INDUSTRIAL APPLICABILITY

According to each aspect of the present invention, by using hydroxypropyl methylcellulose whose viscosity is within a predetermined range, highly palatable sponge cakes with improved swelling thereby favorable appearance and texture can be produced without impairing the original flavor of the sponge cakes in large quantities on an industrial scale by a simple all-in-mix method.

Claims

1. A method of producing a sponge cake, comprising foaming a dough composition comprising hydroxypropyl methylcellulose having a viscosity of 30 mPa·s to 800 mPa·s when measured with a viscometer at 20° C. using a 2% by mass aqueous solution, cereal flour comprising light flour, egg, sugar, an expander, edible oil and water by the all-in-mix method to obtain a cake dough, and baking the cake dough to obtain a sponge cake.

2. The method of producing a sponge cake according to claim 1, wherein the content of hydroxypropyl methylcellulose is in the range between 0.05% by mass and 2% by mass relative to the total mass of the cake dough.

3. The method of producing a sponge cake according to claim 1, wherein the expander is an expander free from aluminum salt.

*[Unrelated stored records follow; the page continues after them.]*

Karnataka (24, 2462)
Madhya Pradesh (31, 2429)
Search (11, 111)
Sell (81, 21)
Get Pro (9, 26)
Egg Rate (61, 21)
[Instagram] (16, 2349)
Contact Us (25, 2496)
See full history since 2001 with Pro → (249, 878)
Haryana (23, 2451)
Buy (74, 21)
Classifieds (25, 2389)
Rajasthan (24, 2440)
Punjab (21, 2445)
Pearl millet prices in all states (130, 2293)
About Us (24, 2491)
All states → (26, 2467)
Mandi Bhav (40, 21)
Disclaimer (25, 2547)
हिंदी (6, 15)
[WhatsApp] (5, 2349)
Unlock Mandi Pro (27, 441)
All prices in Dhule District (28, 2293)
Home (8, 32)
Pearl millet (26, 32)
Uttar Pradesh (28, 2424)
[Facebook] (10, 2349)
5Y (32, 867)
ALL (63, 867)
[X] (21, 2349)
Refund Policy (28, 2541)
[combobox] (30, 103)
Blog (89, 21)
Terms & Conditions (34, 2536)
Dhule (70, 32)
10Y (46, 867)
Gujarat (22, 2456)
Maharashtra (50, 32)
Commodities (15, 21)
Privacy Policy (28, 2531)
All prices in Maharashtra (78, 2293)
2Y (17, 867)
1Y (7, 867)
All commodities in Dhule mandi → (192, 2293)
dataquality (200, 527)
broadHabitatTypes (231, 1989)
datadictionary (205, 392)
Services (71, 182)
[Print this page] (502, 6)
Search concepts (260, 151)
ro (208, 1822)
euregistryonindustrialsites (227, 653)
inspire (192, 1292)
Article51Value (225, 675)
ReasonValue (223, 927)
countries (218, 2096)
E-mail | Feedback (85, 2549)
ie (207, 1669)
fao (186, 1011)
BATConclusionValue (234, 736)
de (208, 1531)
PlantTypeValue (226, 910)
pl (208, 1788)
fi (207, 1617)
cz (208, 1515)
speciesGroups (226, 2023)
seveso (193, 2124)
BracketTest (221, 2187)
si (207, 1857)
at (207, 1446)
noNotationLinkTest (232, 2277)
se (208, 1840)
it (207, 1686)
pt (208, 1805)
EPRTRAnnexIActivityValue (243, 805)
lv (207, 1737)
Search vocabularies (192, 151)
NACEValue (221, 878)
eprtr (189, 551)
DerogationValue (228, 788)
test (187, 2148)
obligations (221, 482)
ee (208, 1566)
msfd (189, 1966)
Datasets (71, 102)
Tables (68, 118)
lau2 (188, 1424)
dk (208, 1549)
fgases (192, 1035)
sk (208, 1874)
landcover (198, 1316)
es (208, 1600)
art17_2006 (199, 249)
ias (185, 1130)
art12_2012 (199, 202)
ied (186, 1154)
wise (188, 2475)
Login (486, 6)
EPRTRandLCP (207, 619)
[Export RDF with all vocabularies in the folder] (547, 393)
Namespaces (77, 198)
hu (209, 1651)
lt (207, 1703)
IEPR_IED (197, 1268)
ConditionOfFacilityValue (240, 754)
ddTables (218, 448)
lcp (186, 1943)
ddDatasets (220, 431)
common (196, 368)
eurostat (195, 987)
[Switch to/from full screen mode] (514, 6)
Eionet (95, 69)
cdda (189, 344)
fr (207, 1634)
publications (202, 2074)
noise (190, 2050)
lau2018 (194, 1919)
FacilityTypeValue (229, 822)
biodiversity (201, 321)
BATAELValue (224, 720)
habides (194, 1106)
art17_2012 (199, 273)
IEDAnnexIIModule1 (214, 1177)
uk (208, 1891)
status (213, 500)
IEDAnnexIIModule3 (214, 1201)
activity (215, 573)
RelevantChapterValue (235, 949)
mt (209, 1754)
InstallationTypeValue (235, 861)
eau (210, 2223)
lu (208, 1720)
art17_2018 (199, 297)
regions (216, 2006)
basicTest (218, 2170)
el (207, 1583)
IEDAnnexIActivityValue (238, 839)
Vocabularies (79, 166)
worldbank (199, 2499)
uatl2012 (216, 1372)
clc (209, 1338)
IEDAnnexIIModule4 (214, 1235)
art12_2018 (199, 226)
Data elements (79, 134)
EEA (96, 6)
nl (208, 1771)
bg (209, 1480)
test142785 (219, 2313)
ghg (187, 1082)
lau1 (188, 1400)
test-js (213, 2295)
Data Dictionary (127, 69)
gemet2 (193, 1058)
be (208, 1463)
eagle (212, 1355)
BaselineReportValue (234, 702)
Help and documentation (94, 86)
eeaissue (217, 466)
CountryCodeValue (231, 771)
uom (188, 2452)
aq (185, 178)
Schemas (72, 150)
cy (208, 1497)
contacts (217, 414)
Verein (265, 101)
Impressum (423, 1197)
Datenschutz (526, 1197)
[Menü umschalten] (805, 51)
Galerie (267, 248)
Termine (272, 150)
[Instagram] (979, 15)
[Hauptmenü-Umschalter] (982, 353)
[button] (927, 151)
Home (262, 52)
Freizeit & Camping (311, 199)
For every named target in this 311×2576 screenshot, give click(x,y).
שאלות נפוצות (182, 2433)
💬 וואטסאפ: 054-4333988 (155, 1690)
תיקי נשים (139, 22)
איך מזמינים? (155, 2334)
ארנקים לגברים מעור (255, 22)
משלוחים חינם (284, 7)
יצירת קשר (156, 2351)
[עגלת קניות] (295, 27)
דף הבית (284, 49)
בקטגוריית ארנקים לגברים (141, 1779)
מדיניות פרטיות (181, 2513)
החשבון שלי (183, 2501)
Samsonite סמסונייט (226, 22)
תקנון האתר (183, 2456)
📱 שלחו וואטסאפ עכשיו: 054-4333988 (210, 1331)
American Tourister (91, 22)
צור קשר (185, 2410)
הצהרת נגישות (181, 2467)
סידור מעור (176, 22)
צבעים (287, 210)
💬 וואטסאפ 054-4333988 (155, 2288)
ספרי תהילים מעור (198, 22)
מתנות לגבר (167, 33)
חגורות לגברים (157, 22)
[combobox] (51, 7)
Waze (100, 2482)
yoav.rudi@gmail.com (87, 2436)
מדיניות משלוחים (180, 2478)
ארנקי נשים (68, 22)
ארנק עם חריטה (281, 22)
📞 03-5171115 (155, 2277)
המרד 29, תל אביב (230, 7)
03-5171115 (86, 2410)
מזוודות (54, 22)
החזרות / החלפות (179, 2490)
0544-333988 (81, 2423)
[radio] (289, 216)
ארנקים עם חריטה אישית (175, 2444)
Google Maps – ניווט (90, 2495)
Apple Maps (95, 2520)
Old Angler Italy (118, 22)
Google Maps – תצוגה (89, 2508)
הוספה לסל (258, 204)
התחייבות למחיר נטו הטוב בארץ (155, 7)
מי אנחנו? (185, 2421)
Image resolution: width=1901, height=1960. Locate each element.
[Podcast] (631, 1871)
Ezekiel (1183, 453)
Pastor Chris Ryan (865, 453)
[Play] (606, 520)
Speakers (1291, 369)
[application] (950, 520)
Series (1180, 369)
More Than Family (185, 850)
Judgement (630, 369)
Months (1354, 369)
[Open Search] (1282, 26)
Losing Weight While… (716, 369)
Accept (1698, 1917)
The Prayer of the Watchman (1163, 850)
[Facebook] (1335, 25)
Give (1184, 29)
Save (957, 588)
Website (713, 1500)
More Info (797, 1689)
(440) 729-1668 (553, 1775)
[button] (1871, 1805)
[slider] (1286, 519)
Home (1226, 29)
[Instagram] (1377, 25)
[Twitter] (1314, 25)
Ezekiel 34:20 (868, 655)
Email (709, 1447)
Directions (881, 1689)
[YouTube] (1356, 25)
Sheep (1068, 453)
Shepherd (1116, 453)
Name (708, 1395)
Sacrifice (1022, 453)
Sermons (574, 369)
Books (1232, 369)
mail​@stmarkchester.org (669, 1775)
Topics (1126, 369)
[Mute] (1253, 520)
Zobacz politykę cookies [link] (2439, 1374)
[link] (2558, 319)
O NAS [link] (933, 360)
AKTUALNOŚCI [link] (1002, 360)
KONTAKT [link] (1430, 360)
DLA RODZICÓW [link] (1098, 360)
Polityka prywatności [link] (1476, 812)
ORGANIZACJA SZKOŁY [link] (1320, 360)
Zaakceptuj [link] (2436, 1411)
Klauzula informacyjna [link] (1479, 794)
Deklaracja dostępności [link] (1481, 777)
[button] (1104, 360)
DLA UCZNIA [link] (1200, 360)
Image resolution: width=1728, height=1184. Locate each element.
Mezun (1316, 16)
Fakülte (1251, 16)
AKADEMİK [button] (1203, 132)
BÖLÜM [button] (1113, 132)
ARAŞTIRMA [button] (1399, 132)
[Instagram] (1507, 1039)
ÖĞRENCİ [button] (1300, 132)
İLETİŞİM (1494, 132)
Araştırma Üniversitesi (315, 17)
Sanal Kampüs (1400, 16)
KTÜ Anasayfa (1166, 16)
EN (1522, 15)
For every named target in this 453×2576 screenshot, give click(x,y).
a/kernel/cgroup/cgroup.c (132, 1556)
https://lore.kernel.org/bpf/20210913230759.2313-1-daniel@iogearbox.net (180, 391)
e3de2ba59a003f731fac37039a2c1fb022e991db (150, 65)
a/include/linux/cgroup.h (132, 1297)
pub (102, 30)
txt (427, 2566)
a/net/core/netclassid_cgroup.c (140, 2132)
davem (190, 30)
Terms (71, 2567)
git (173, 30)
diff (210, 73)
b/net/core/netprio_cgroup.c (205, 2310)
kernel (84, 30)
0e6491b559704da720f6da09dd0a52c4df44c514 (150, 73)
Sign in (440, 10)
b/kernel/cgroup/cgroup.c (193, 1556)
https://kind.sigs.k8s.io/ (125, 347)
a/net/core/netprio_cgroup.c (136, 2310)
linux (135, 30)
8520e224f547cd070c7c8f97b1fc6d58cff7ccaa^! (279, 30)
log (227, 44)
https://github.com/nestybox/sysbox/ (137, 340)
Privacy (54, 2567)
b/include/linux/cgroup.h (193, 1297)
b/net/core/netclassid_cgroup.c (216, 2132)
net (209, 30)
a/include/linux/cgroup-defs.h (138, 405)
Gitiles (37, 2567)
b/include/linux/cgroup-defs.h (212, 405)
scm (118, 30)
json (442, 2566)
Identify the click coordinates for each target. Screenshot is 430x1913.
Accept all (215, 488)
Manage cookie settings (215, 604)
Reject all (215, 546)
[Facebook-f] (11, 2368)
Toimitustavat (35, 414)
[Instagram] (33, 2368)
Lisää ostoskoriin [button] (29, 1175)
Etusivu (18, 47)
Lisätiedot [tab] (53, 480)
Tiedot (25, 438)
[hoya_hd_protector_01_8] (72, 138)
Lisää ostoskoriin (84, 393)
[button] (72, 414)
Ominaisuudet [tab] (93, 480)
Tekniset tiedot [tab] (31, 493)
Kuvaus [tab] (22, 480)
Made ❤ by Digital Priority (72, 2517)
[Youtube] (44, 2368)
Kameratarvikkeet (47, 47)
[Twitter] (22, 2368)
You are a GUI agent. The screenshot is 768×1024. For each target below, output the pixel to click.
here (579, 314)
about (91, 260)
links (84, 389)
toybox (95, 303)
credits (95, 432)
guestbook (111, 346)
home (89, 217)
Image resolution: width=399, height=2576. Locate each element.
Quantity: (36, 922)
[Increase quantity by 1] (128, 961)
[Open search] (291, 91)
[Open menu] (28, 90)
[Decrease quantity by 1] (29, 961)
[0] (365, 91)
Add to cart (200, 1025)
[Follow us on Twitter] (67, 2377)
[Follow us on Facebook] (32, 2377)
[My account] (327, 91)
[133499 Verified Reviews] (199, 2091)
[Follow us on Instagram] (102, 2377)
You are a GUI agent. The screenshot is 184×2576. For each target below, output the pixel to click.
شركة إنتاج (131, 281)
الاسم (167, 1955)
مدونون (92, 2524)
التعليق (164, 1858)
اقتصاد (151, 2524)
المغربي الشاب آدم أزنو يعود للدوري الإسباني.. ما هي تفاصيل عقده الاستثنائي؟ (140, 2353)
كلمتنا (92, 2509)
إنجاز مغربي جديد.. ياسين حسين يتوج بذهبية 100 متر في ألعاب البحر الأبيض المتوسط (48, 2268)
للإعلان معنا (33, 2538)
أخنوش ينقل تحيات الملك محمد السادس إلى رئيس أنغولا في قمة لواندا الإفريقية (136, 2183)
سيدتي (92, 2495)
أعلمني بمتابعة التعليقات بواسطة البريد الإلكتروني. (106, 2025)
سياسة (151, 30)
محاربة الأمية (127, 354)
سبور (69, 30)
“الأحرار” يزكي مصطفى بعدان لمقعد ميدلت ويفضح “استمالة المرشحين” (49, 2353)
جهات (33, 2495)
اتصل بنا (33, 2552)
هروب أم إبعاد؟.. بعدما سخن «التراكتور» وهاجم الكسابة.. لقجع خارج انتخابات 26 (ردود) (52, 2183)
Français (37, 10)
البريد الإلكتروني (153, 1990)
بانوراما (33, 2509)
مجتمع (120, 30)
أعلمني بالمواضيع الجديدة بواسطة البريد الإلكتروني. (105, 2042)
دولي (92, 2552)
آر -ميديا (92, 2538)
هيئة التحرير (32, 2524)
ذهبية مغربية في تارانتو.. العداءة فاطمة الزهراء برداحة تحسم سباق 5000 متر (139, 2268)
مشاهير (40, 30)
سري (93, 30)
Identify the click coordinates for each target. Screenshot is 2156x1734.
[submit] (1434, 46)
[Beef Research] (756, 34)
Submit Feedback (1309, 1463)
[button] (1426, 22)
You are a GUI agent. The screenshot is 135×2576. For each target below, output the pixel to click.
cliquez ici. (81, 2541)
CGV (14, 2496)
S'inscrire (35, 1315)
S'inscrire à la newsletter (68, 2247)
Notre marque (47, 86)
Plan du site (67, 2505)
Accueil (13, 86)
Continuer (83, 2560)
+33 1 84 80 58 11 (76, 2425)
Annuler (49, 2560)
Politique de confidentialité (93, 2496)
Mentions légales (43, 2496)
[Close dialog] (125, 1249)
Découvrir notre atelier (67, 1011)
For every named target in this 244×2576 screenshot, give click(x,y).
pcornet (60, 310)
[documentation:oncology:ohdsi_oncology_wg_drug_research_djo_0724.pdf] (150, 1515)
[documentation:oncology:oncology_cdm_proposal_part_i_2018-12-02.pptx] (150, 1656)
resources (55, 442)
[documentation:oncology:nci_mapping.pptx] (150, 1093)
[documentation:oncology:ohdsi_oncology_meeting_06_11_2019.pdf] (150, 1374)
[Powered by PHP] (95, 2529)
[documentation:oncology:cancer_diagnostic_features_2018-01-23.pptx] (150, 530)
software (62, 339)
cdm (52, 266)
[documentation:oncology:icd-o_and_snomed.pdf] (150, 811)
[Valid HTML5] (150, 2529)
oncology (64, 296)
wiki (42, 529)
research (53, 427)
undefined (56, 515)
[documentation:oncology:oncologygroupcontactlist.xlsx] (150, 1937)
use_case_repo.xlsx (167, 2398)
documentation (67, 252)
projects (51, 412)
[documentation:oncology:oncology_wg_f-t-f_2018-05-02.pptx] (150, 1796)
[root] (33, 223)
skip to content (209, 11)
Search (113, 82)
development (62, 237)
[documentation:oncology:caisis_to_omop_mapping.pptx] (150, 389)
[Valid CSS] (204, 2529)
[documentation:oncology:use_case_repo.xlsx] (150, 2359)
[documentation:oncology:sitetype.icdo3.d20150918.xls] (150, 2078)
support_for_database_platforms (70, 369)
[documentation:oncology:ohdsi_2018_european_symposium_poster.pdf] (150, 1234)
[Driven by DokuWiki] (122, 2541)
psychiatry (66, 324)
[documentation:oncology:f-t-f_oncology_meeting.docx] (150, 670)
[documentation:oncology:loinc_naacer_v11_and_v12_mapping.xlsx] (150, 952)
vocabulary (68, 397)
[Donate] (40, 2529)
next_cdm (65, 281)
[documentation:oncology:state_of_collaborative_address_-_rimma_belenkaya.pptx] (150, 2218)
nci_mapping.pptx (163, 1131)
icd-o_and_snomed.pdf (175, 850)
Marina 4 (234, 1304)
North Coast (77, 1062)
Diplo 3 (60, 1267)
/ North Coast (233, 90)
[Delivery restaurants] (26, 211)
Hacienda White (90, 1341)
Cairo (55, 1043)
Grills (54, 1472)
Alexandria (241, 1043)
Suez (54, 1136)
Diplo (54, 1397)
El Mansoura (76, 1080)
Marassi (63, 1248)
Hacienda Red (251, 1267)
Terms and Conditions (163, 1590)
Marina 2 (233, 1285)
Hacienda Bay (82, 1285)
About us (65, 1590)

4. The method of producing a sponge cake according to claim 1, wherein the cereal flour is cereal flour comprising 75% by mass or more light flour.

5. The method of producing a sponge cake according to claim 1, wherein the cake dough has a water content of 120 parts by mass to 250 parts by mass relative to 100 parts by mass of the cereal flour.

6. A dough composition for sponge cake comprising hydroxypropyl methylcellulose having a viscosity of 30 mPa·s to 800 mPa·s when measured with a viscometer at 20° C. using a 2% by mass aqueous solution, cereal flour comprising light flour, sugar and an expander.

7. The dough composition for sponge cake according to claim 6, wherein the dough composition for sponge cake is in powder form.

8. The dough composition according to claim 6, wherein the composition is for improving the swelling of sponge cake.

9. A method for improving the swelling of sponge cake comprising using as a raw material hydroxypropyl methylcellulose having a viscosity of 30 mPa·s to 800 mPa·s when measured with a viscometer at 20° C. using a 2% by mass aqueous solution.